> [EXCERPTED TEXT]:
((

MARY P. GALLANT

 

Mary Gallant Associate Professor, Department of Health Policy, Management & Behavior

Email: mgallant@albany.edu
Phone: (518)402-0333
Office: School of Public Health
East Campus, One University Place, Rm 155

Curriculum Vitae | Publications | Grant Activity | Personal Website

Recent Scientific Accomplishments

Dr. Gallant has focused her recent work on psychosocial influences on the self-care behaviors of older adults and adults with chronic illness. With the goal of health promotion, Gallant is concerned with translating evidence-based research into effective public health practice at the community level. One area of her work examines how family relationships and social-network interactions influence chronic illness self-management among older adults. Based on pilot research, supported by a grant from NIA (with CSDA associate Glenna Spitze), that explored the influence of family and friends on older adults' management of chronic illnesses, Gallant has a manuscript under revision at Research on Aging that identifies specific ways in which social-network members, in particular family and friends, positively and negatively influence older adults' chronic-illness self-management behavior. Gallant also co-authored (with Spitze) an article in Research on Aging that focuses on the strategies that older adults with chronic illness develop for handling ambivalence in relations with their adult children. A second area of her work examines how factors at different ecological levels (social, community, environmental) influence health behaviors and self-care behaviors. Recent work in this area includes a co-authored article in the Journal of Community Health that examines sources of support for diabetes self-care in urban and rural underserved communities and documents the relationship between these sources of support and diabetes self-care behaviors.

))

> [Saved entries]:
((

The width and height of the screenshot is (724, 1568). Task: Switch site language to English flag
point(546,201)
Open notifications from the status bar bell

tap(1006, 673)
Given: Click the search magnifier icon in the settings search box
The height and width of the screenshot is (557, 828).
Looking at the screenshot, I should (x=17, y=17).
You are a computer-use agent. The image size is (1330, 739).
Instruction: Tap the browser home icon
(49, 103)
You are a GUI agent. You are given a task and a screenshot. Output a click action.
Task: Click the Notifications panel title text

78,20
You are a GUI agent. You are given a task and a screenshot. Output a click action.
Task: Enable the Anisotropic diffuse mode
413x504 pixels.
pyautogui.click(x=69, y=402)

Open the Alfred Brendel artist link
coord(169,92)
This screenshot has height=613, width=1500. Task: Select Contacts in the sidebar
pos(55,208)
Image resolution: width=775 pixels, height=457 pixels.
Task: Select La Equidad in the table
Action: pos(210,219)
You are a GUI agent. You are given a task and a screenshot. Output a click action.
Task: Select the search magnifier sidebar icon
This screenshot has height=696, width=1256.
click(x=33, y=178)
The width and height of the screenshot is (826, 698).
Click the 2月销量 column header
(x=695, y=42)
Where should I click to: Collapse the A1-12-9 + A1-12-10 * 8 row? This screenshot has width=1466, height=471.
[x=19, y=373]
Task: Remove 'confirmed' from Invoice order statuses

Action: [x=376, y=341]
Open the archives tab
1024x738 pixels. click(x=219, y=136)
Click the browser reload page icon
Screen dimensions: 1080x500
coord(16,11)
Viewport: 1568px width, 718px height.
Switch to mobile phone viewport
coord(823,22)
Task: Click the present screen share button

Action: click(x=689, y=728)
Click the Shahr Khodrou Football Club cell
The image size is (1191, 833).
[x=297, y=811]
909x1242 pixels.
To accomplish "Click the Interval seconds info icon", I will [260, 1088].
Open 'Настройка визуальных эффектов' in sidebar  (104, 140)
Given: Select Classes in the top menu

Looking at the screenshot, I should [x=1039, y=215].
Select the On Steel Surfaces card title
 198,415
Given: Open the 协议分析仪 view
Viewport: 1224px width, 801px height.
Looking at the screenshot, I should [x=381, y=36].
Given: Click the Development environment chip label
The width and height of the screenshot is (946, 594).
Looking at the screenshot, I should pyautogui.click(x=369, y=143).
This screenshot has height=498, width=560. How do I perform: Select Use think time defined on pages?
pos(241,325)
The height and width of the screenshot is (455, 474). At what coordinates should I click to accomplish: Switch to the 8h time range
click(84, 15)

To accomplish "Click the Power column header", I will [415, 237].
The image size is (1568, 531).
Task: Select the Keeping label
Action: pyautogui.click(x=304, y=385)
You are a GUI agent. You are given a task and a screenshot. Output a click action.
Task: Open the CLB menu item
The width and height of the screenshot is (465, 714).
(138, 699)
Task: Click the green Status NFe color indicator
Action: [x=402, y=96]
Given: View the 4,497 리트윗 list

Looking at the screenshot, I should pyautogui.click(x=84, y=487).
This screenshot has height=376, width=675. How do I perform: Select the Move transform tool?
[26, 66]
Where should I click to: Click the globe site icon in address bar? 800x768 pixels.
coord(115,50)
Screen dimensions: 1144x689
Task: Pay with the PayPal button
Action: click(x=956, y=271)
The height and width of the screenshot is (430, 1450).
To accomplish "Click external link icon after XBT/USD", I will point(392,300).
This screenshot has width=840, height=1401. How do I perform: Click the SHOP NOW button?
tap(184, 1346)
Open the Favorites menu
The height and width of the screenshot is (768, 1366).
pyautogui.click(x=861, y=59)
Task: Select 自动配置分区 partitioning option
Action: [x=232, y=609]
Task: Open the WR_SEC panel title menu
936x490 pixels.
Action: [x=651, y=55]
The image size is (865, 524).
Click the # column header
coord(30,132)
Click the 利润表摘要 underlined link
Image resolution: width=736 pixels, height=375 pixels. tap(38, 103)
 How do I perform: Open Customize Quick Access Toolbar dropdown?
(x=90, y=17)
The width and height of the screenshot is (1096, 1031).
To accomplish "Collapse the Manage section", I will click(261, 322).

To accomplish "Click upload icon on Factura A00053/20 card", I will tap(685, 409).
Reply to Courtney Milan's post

))

> [EXERCISE REQUIREMENTS]:
1. According to the faculty profile, which journal published the co-authored article on sources of support for diabetes self-care in urban and rural underserved communities?
2. Write the next part of the faculty profile, picking up after its final sentence.

> [ANSWER LIST]:
1. The Journal of Community Health.

2.
Funded Research

Gallant is the Co-PI of the Core Research Project of the School of Public Health's Prevention Research Center (and was the PI for the previous Core Project). This project involves implementing community-based walking programs in rural communities in upstate NY. Gallant is currently collaborating with Senior Services of Albany on a grant funded by the Administration on Aging as part of a national effort to implement and disseminate evidence-based health promotion programs for older adults. This project, one of 13 demonstration sites, involves the community-based implementation of a heart disease self-management program for older women. Gallant was funded (with Glenna Spitze) through Albany's Center for the Elimination of Minority Health Disparities to complete a pilot study, which developed a critical literature review on cultural and social-network factors in minority populations that affect chronic-illness self-care.

Future Plans

Gallant (with CSDA associate Spitze) plans to submit an R01 research grant application to NIA in February 2007 that will build on their NIA-funded pilot research project and on their work as part of the Center for the Elimination of Minority Health Disparities. This planned project will examine the social context of chronic-illness self-management by collecting longitudinal data on social-network influences in three ethnic groups. This data collection will lay the foundation for the development of a self-management intervention for older adults with chronic illness.